Charleroi La boxe pro génère parfois de petits conflits, toutefois rapidement réglés.

Le petit monde du noble art a ses règles et ses codes. Encore plus lorsqu’il s’agit de la catégorie reine. C’est parfois, souvent plus compliqué que dans d’autres disciplines et le microcosme réagit de manière différente. C’est ainsi que les 3 boxeurs pro à l’affiche ce samedi défendaient, voici peu la bannière d’autres managers.

Loris Garcia, l’un des frangins de Garcia Promotion, la nouvelle structure accueillant désormais les trois lascars pro du club carolo ne fuit pas les questions, fussent-elles embarrassantes. "Le cas le plus simple est celui de Bader Jalane, issu de la boxe pieds-poings qui nous a rejoint voici 18 mois après avoir entamé son apprentissage de l’anglaise chez notre ami et voisin Alex Polizzi. Bader. À 35 ans, il avait d’excellentes bases en nous rejoignant et a encore amélioré sa technique. Il est, vu son âge, à la croisée des chemins et les prochaines sorties en seront plus importantes."
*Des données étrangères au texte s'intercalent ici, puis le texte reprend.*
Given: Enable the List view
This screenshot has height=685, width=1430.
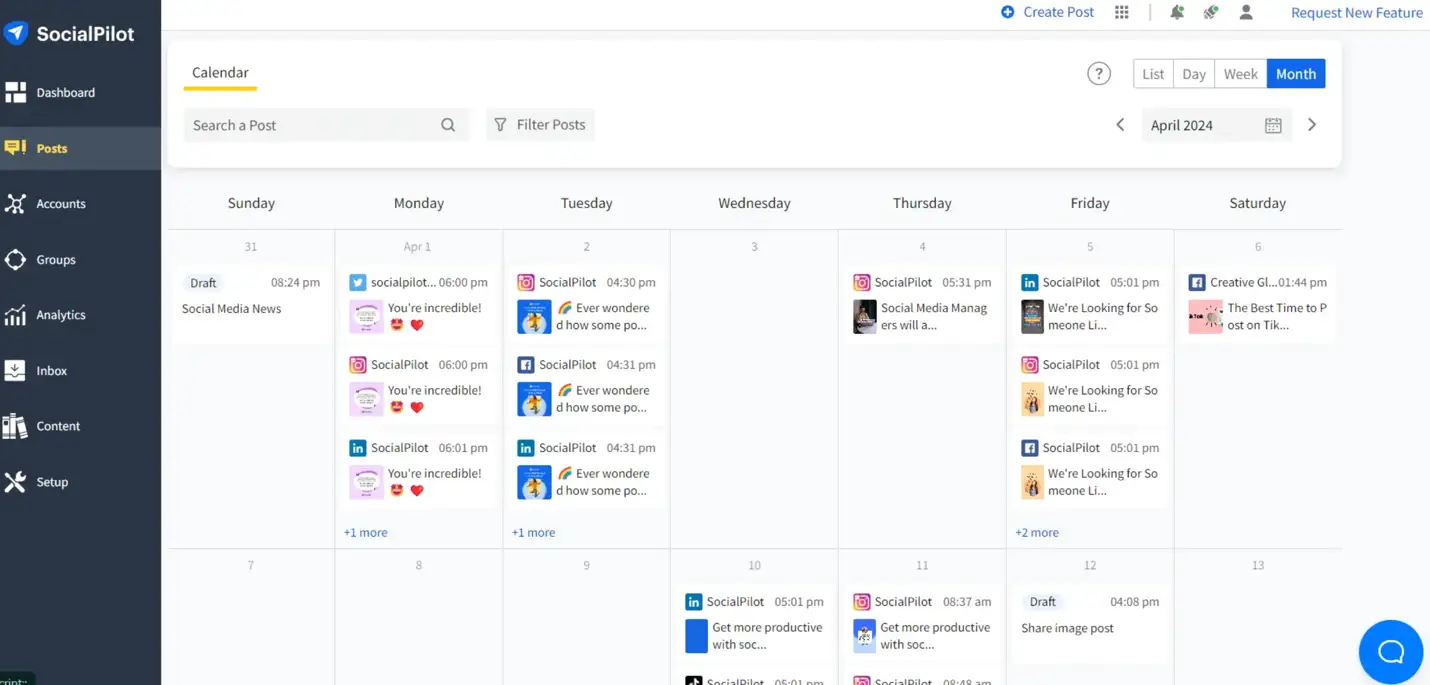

Le cas le plus aigu est celui de Bahaa Al Darraji, un poids lourd d’origine irakienne à très haut potentiel : "Il a livré dans son pays une soixantaine de combats et l’une de ses 2 premières sorties Elites, face à Roberto Secola (Buffi), redoutable générateur de K.-O., se solda par un très beau nul. C’est dire le potentiel. Bahaa était entré en litige avec Alex et il fallut aller jusqu’à un arbitrage de la fédération pour qu’il puisse nous rejoindre. Cela créa forcément des tensions, aplanies, en partie, depuis mais nous ne pouvions nous permettre de stopper le garçon trop longtemps."

Pour Michel, Ferrari les choses furent heureusement beaucoup plus aisées : "Alain Vanackère lui avait concocté un plan de carrière auquel Michel n’adhérait plus trop et c’est en parfait gentleman que le patron de 12 rounds promotion le laissa nous rejoindre."